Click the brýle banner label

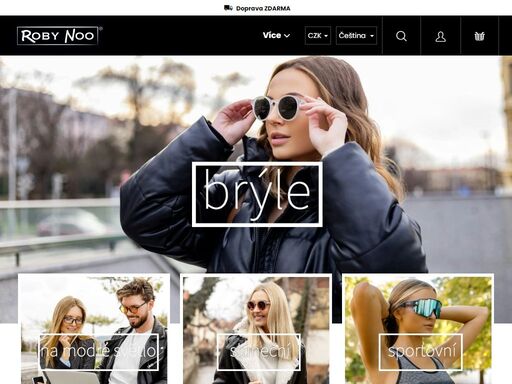(x=257, y=194)
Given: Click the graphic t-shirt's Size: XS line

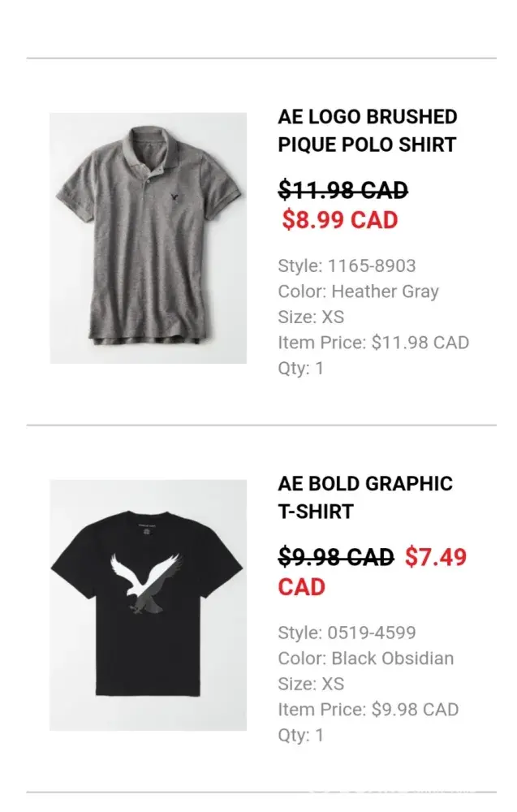Looking at the screenshot, I should (x=311, y=684).
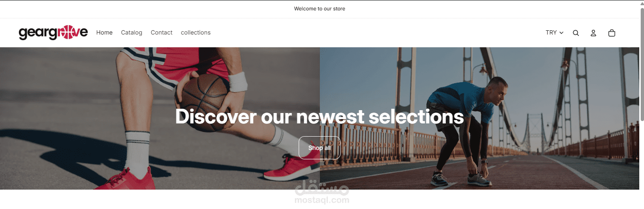The image size is (644, 209).
Task: View the shopping cart bag icon
Action: 612,33
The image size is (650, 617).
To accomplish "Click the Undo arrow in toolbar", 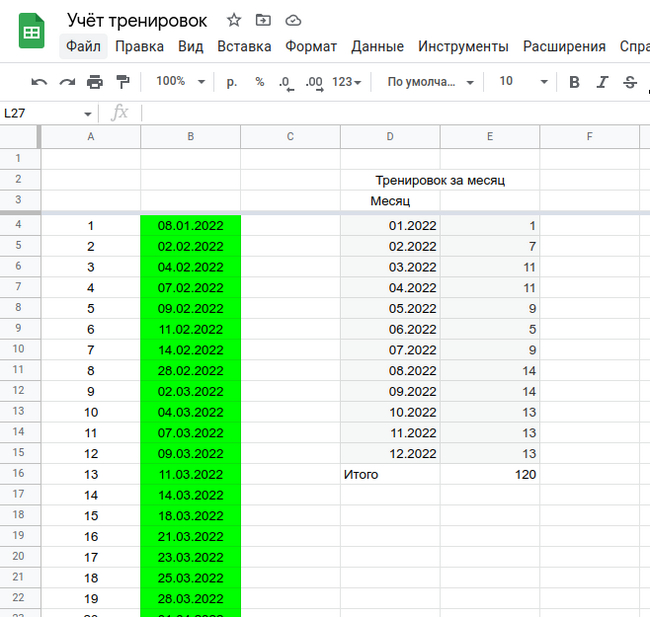I will [39, 82].
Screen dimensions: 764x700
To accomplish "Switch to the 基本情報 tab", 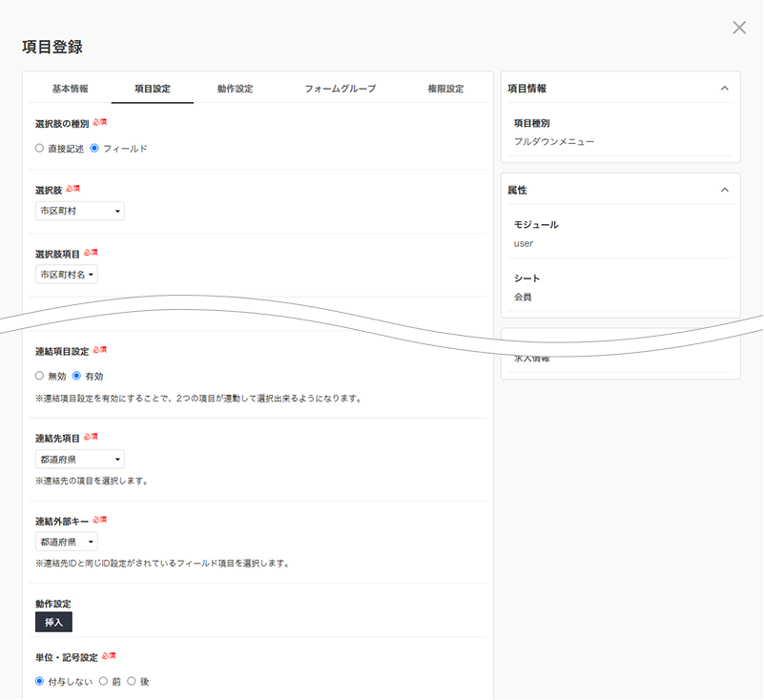I will click(71, 89).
—————
• ABOUT THIS EXERCISE:
Output only the lines above from the line that holds "Given: Click the" through the line that holds "The image size is (650, 617).", both ends included, and exclude pictures.

• YOUR RESPONSE:
Given: Click the graphic t-shirt's Size: XS line

Looking at the screenshot, I should (x=311, y=684).
The image size is (644, 209).
Task: View the shopping cart bag icon
Action: 612,33
The image size is (650, 617).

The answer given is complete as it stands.